How do the records below read from their first line through the line containing "October 2009 (575, 2188)"? Write those lines out exactly.

[Stored data]
= = = =

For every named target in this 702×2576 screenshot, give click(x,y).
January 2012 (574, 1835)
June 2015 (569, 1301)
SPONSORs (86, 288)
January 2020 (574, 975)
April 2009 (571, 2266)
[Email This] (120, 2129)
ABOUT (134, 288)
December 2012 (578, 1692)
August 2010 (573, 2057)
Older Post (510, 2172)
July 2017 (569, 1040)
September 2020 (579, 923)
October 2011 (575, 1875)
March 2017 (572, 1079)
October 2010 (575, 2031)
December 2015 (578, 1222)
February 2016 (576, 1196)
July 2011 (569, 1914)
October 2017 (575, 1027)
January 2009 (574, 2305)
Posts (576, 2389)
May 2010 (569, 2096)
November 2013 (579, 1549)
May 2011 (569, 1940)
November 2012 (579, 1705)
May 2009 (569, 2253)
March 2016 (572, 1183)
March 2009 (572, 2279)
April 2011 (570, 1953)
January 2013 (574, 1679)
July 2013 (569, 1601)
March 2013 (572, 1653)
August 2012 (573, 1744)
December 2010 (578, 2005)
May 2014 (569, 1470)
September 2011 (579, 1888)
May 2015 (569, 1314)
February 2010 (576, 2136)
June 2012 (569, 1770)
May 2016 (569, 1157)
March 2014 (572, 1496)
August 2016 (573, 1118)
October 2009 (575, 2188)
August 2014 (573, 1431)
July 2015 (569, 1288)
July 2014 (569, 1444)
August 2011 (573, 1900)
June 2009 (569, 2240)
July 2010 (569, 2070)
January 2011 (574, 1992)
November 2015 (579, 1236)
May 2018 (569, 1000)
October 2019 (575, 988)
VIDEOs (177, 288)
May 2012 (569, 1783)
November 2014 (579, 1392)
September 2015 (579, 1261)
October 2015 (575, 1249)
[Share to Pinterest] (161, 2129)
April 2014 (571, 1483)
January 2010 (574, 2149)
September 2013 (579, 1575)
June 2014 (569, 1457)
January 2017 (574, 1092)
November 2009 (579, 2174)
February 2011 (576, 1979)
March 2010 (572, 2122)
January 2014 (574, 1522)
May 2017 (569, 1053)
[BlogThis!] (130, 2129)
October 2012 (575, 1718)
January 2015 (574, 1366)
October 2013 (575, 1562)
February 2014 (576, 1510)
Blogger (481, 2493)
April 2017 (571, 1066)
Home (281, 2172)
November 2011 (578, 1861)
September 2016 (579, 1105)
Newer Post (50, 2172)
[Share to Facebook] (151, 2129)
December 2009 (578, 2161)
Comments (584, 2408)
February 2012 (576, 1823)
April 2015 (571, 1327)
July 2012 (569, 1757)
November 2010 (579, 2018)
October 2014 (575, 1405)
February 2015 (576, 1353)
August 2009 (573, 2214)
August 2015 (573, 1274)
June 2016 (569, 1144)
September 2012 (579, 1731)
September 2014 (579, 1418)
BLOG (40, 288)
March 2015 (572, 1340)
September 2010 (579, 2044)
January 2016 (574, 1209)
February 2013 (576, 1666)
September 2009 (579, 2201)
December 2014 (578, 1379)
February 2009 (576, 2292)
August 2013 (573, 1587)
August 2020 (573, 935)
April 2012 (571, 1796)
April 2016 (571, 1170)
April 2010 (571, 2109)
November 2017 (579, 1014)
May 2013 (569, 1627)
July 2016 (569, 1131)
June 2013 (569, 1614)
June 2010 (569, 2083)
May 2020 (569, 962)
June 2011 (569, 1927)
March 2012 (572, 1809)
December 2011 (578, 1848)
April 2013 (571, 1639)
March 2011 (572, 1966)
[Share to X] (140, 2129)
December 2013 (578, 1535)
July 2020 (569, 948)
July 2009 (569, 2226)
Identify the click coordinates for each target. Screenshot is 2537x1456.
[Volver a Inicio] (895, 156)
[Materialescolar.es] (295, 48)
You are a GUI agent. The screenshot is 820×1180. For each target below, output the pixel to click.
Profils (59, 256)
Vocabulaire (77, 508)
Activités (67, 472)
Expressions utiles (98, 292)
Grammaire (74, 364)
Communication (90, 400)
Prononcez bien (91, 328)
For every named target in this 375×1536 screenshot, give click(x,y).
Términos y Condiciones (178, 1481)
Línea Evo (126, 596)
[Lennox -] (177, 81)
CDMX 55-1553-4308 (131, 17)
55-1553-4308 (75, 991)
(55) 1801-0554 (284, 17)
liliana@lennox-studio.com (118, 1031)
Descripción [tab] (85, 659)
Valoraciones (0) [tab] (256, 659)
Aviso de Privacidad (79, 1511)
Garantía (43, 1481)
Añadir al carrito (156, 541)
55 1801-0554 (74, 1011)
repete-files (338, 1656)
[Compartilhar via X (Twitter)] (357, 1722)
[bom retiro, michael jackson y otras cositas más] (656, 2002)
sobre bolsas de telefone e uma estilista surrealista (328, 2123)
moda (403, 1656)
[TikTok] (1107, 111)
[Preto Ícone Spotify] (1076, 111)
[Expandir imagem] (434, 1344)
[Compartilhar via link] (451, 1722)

= = = =

◆ Solution to this exercise:
For every named target in this 702×2576 screenshot, give click(x,y).
January 2012 (574, 1835)
June 2015 (569, 1301)
SPONSORs (86, 288)
January 2020 (574, 975)
April 2009 (571, 2266)
[Email This] (120, 2129)
ABOUT (134, 288)
December 2012 (578, 1692)
August 2010 (573, 2057)
Older Post (510, 2172)
July 2017 (569, 1040)
September 2020 (579, 923)
October 2011 (575, 1875)
March 2017 (572, 1079)
October 2010 (575, 2031)
December 2015 (578, 1222)
February 2016 (576, 1196)
July 2011 (569, 1914)
October 2017 (575, 1027)
January 2009 (574, 2305)
Posts (576, 2389)
May 2010 (569, 2096)
November 2013 (579, 1549)
May 2011 (569, 1940)
November 2012 (579, 1705)
May 2009 (569, 2253)
March 2016 (572, 1183)
March 2009 (572, 2279)
April 2011 (570, 1953)
January 2013 (574, 1679)
July 2013 (569, 1601)
March 2013 (572, 1653)
August 2012 (573, 1744)
December 2010 (578, 2005)
May 2014 (569, 1470)
September 2011 (579, 1888)
May 2015 (569, 1314)
February 2010 (576, 2136)
June 2012 (569, 1770)
May 2016 (569, 1157)
March 2014 (572, 1496)
August 2016 (573, 1118)
October 2009 (575, 2188)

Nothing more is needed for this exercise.